NEC and Nokia-owned Alcatel Submarine Networks (ASN) have been contracted to co-build the system. NEC said in a statement that the cable will deliver a design capacity of more than 36 Tbps.
NEC also said the JGA will “further enhance and contribute to the much-needed expansion of communications networks from Japan and Australia, to Asia and the United States, thereby improving network redundancy, ensuring highly reliable communications, and expanding onward connectivity options in Guam.”
In a blog post, Michael D. Francois of Google’s Global Network Infrastructure division said the two fiber pairs in both segments will provide “deeply scalable capacity” to Google Cloud Platform (GCP) customers:
This new addition to the Google submarine network family, combined with investments in the Indigo, HK-G and SJC subsea cables, will give GCP users access to scalable, diverse capacity on the lowest latency routes via a constellation of cables forming a ring between the key markets of Hong Kong, Australia and Singapore. […]
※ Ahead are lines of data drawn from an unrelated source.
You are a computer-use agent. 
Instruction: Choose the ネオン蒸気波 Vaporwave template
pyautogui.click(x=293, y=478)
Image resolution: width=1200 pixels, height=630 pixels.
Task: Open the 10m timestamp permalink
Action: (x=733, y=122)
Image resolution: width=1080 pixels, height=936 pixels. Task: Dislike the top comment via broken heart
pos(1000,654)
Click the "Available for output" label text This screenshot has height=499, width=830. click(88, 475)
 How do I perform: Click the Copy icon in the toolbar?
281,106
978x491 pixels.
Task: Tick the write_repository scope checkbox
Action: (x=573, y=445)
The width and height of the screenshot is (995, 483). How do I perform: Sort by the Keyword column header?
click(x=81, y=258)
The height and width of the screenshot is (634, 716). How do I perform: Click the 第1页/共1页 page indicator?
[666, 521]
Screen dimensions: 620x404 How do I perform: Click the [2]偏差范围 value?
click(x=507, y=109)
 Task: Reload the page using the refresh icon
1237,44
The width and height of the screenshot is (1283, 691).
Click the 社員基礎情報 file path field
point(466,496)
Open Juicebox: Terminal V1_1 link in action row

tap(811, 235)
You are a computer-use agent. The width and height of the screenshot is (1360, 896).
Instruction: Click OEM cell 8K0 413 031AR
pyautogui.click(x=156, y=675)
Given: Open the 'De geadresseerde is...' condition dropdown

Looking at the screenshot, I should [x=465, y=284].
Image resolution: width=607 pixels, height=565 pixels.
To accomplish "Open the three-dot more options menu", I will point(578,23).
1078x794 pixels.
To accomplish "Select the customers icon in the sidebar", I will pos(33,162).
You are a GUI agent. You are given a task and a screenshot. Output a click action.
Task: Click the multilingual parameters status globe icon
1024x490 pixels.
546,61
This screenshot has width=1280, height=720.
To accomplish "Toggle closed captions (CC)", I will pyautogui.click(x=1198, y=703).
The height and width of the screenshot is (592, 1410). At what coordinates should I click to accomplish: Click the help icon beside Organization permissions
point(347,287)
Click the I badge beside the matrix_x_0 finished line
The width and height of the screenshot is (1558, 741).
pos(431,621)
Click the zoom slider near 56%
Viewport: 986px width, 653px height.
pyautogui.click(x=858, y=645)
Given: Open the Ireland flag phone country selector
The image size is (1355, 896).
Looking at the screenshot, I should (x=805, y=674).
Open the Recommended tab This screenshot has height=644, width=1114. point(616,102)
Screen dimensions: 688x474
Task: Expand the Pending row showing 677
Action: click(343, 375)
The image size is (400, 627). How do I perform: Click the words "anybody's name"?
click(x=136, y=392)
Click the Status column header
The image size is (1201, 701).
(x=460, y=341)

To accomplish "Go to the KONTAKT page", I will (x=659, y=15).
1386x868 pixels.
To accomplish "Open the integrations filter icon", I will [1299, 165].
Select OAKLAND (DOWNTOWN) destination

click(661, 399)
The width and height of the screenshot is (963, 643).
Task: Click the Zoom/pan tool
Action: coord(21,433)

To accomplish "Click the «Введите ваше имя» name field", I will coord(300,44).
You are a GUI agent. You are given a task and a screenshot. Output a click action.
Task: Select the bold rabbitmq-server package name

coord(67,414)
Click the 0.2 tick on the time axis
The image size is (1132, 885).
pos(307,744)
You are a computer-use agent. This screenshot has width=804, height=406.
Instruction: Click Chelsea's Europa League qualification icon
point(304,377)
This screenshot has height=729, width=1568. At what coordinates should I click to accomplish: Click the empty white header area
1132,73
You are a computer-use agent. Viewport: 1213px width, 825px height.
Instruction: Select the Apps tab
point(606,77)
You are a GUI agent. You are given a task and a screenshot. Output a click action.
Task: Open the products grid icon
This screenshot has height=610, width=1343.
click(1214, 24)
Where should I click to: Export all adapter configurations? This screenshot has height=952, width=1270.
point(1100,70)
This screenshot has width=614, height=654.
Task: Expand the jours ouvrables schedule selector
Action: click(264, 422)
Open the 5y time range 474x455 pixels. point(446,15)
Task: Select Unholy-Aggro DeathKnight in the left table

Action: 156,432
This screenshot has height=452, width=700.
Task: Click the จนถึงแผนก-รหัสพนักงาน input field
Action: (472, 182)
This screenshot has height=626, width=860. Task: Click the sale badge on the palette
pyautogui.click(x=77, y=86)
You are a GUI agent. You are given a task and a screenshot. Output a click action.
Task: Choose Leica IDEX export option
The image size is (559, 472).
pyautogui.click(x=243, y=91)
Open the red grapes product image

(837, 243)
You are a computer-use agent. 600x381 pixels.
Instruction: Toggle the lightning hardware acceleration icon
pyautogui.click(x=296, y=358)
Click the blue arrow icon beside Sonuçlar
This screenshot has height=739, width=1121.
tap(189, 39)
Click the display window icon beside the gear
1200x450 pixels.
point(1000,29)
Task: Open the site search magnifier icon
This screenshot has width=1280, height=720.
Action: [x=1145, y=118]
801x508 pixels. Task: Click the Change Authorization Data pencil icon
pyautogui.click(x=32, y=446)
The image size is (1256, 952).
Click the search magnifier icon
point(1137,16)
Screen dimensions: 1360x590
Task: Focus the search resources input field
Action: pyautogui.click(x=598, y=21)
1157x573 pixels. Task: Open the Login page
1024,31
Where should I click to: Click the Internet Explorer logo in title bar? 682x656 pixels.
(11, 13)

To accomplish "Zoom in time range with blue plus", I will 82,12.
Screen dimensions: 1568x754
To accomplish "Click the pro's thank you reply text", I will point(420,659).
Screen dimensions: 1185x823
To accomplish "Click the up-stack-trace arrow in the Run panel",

Taken together, these cable investments provide improved connectivity to GCP’s five cloud regions across Asia and Australia (with more on the way), so that companies using GCP can serve their customers no matter where they are.

RTI-C’ president and CEO Russ Matulich said that the JGA cable will provide “alternative paths, enhanced quality of service, and cost-effective bandwidth solutions” to the hyperscale cloud providers and enterprise companies that are fueling exponential data growth between Asia, Australia, and the US.
“JGA’s unique design will also improve latency between Tokyo-Sydney, while greatly reducing provisioning timeframes,” Matulich added.
AARNet CEO Chris Hancock, said its investment in JGA complements AARNet’s investment in the Indigo subsea cable system to meet growth in bandwidth demand from Australian universities for science, research, teaching and learning.
The system is expected to be completed in the fourth quarter of 2019.